Task to complete
Copy exactly the lines of the material below that fall between the line with "The width and height of the screenshot is (1080, 2030)." and the line with "the u/seasiren_666 user", both of those lines included; pictures stay out.

The input
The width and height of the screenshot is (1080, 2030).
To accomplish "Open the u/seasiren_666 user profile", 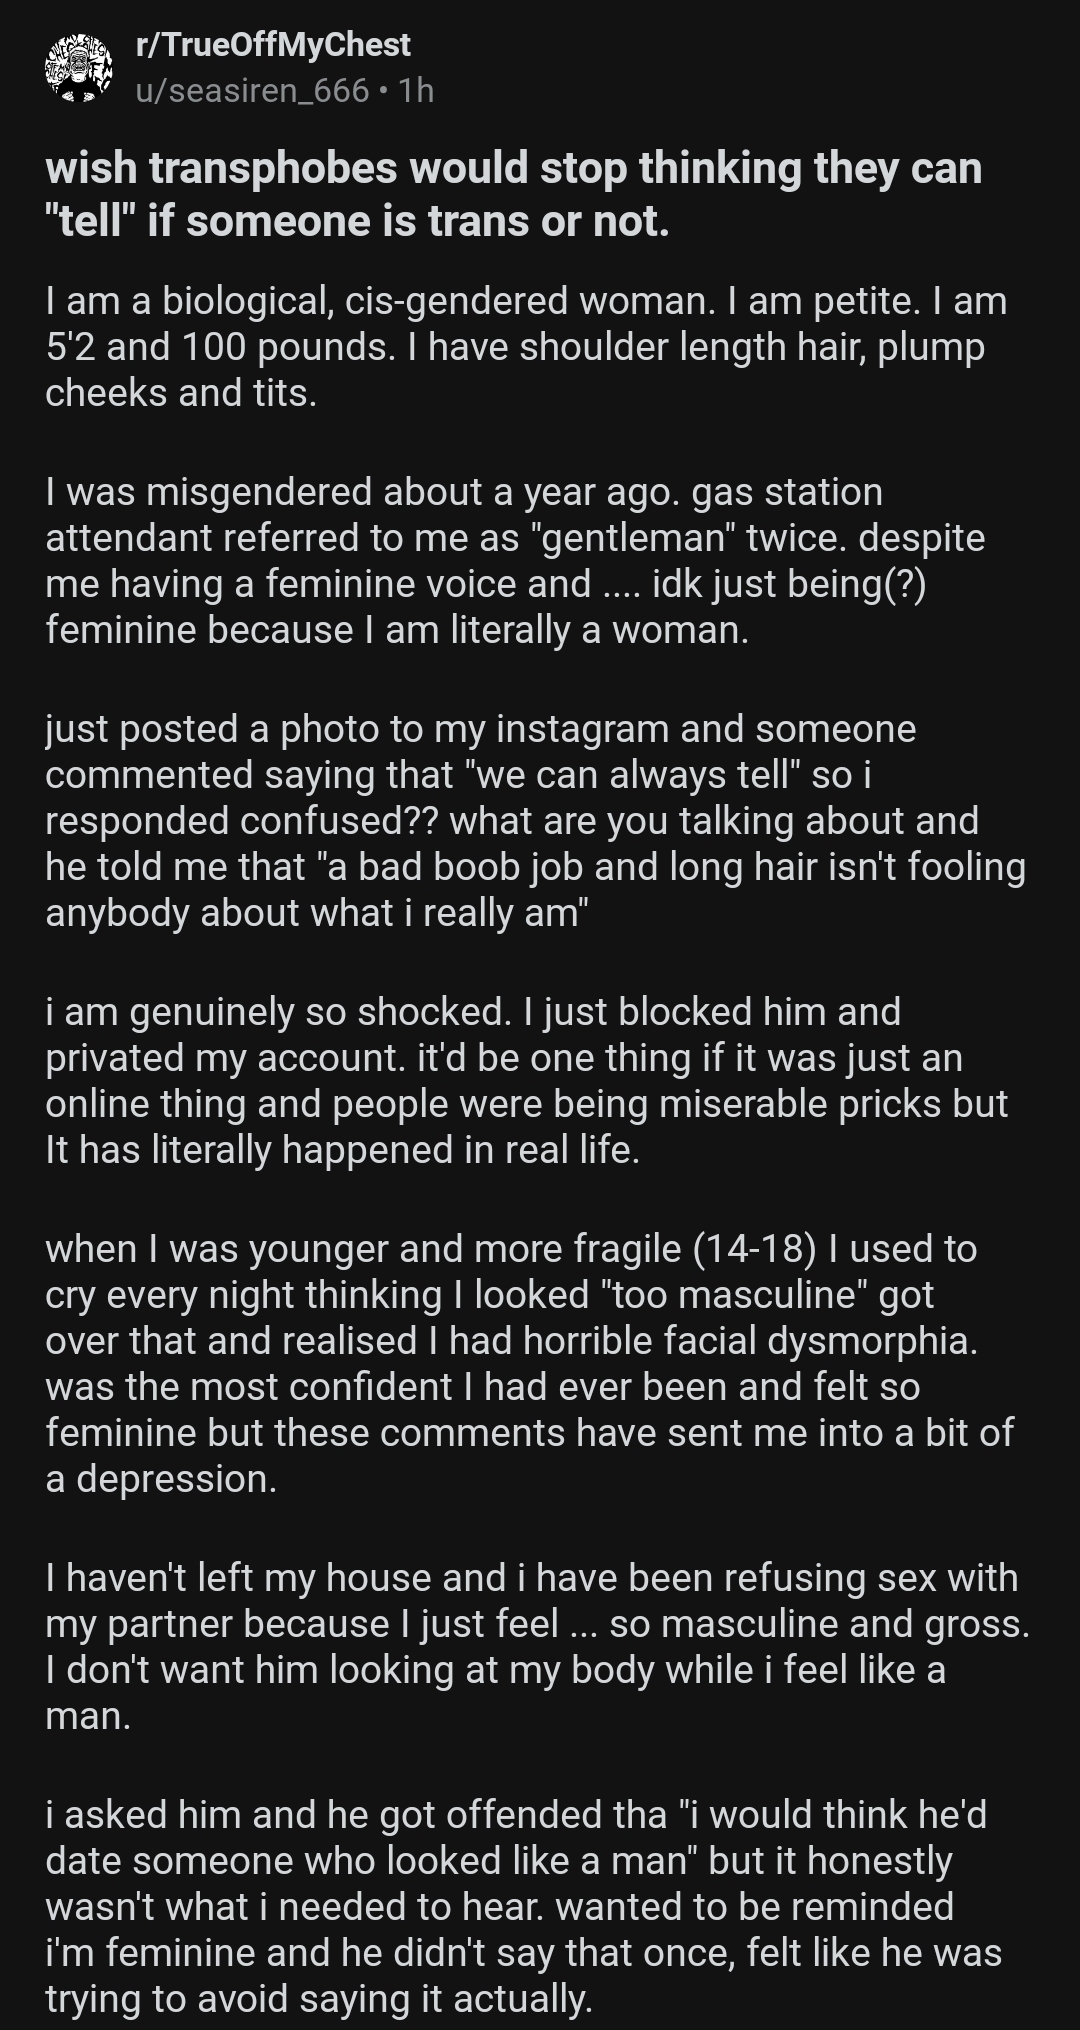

* * *

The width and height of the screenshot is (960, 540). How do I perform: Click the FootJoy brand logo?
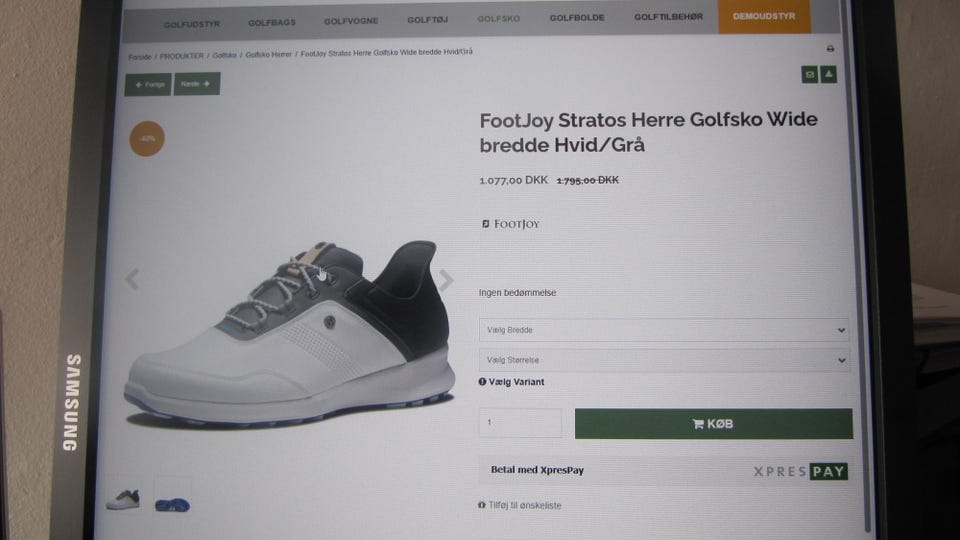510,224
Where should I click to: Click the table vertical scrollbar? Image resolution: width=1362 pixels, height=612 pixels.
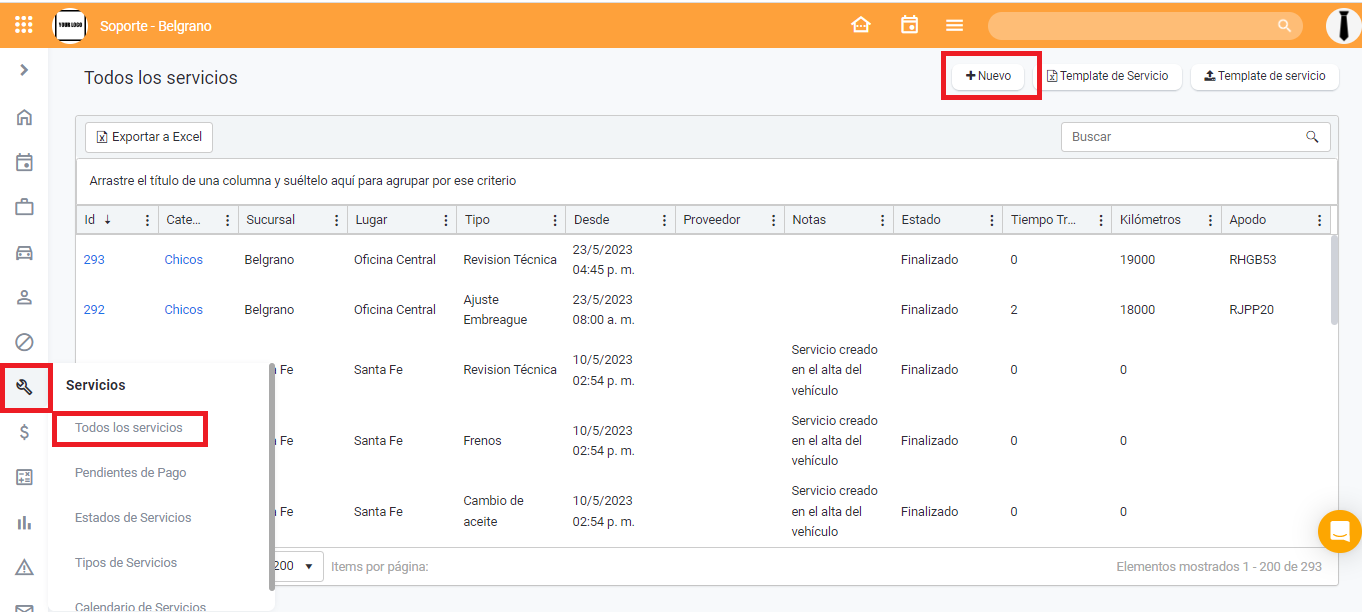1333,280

Answer to this task
The width and height of the screenshot is (1080, 2030).
To accomplish "Open the u/seasiren_666 user profile", 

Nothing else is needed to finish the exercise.